When did you decide to make cooking a career?
It’s not my decision. When I got married, I went to Singapore, Jakarta, came back here, then went to L.A. In L.A., instead of getting school lunches, my daughters wanted to bring packed lunches. But they didn’t like the taste of American bread, so I started baking at home. Some moms were interested in how those breads were made with tofu or soy products, because they never heard of it. So I started teaching them how to make it, and that’s the start.
You often cook with okara (soy pulp). What about it do you like?
It’s not just okara. My main interest is using Japanese ingredients to make Western or Southeast Asian food, or using Western ingredients to adapt to Japanese foods. I want to make the ingredients world borderless. When you try to be a little more creative, you can substitute many local foods.
What did you learn about food from traveling?
There’s a saying, “You are what you eat.” That is really true. People who grew up with homemade cooking—doesn’t matter if it’s excellent or bad—they feel more attached to their country, their culture. Food is so strongly connected to your roots. That’s what I found.
What about home cooking makes it so special?
Home cooking is not only the taste. It’s the warmth from people you eat with, the smell of your dining room, the noise from the kitchen. Home cooking is special because someone made that food for you, and it’s customized. Restaurants make good food, but they serve the same food to every customer. But home cooking is somebody thinking about you; there’s a more personal connection. I think that makes people happier.
Why do you think food is so culturally important?
Because eating is very innate. Eating with somebody is sharing that.

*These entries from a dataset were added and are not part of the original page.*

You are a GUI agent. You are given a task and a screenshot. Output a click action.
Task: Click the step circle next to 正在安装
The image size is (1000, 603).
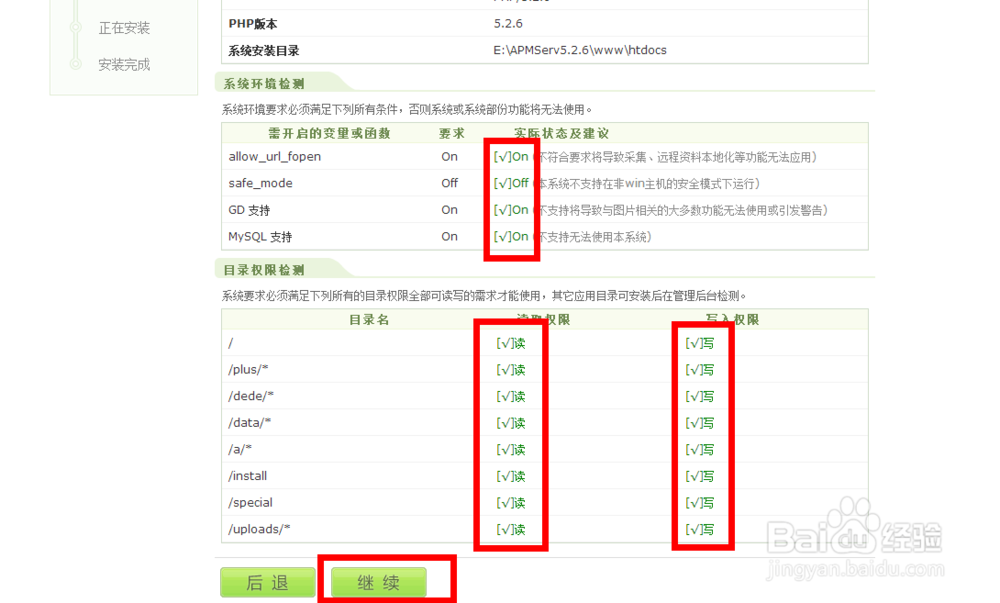coord(75,28)
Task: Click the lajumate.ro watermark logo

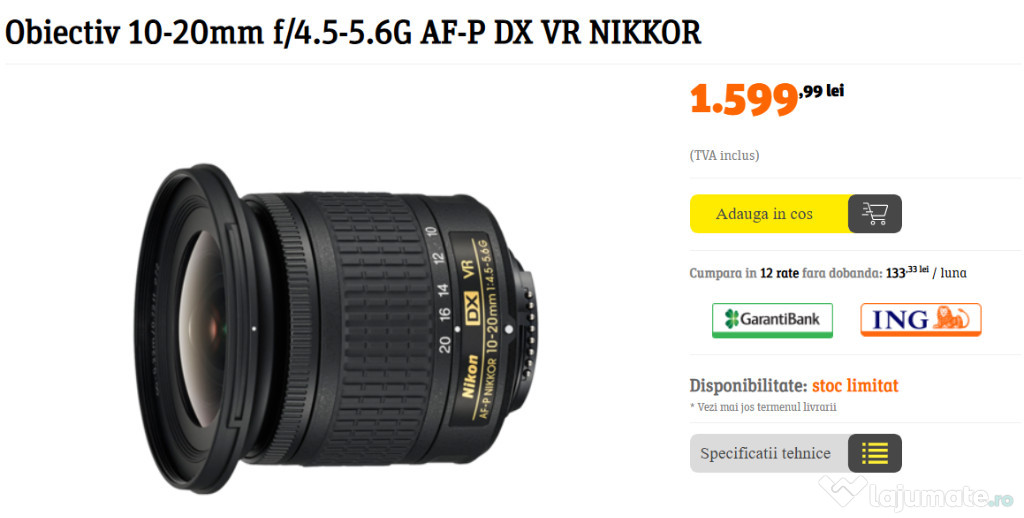Action: click(914, 494)
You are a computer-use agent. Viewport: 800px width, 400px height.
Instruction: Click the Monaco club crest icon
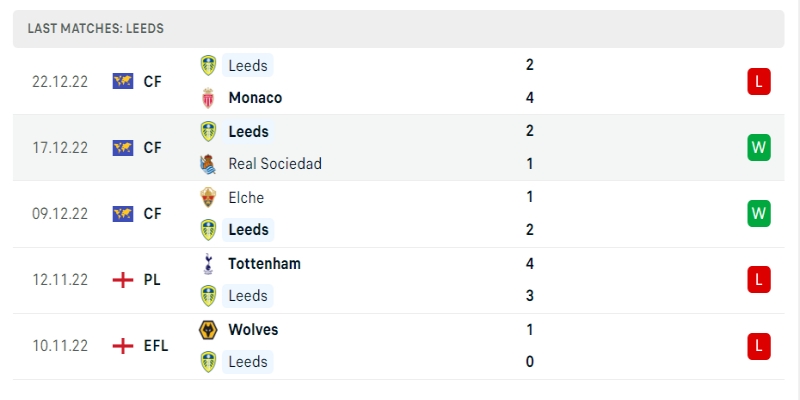click(x=208, y=98)
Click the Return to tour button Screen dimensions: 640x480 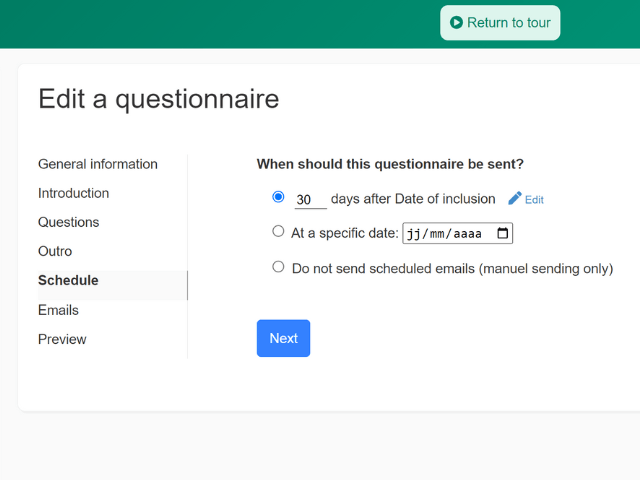pyautogui.click(x=500, y=23)
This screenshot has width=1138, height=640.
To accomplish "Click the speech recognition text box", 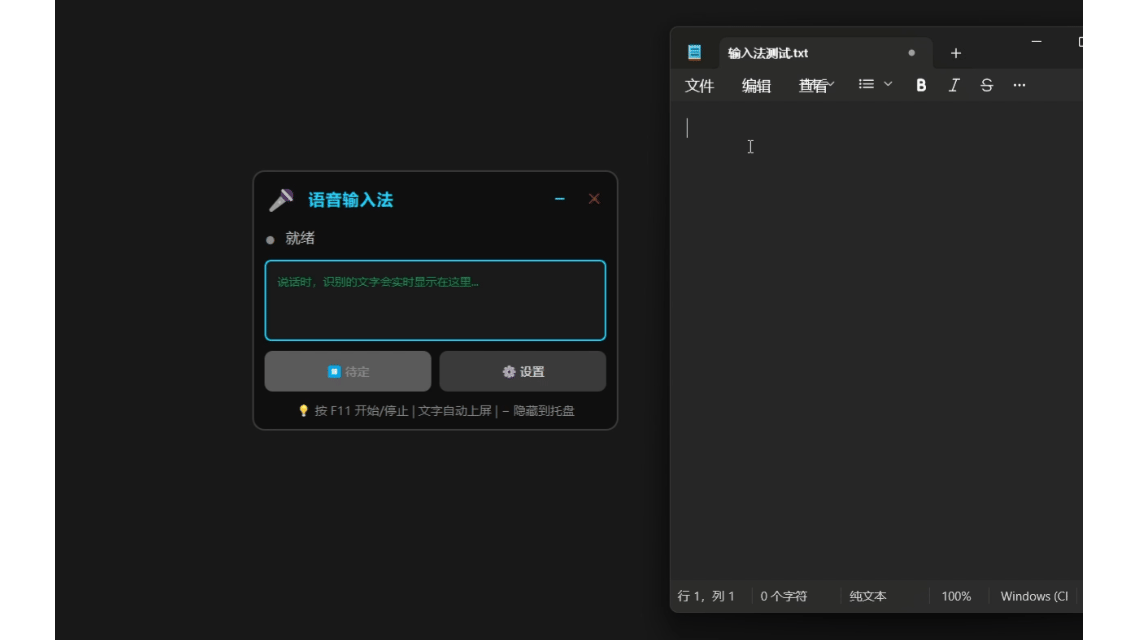I will 435,300.
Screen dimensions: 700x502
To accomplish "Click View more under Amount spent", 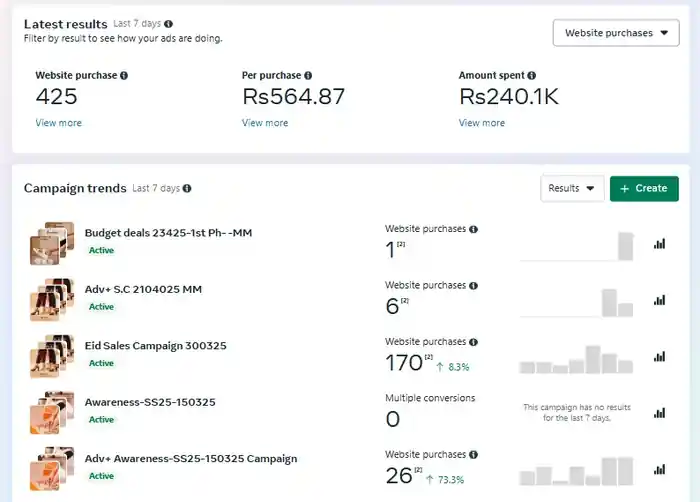I will (482, 123).

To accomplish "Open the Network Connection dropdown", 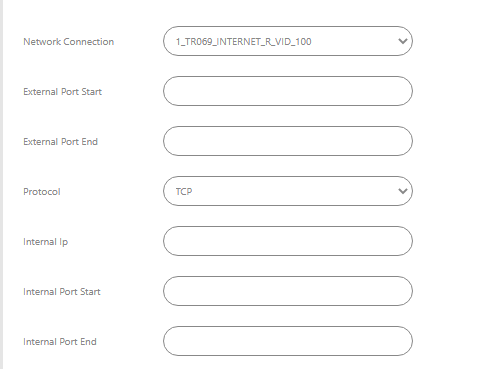I will point(288,41).
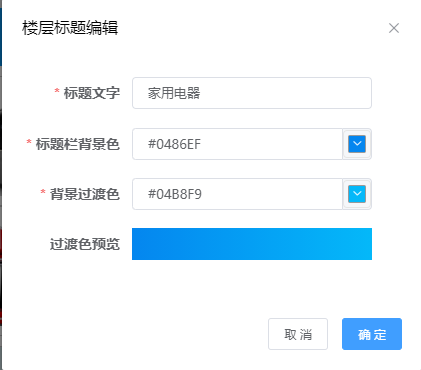Open color picker for 标题栏背景色
421x370 pixels.
[357, 144]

Anything you’d like to tell our readers?
Just be creative. To me, cooking has never been a chore. It’s more like drawing, making sculptures, or singing. That’s why all these years, I’ve been enjoying and never got bored of it. Just grab ingredients from the market and try to make your art piece. Maybe it will taste good, maybe it won’t, but still, play with it. Maybe something’s going to click, and you might become the next Paul Bocuse.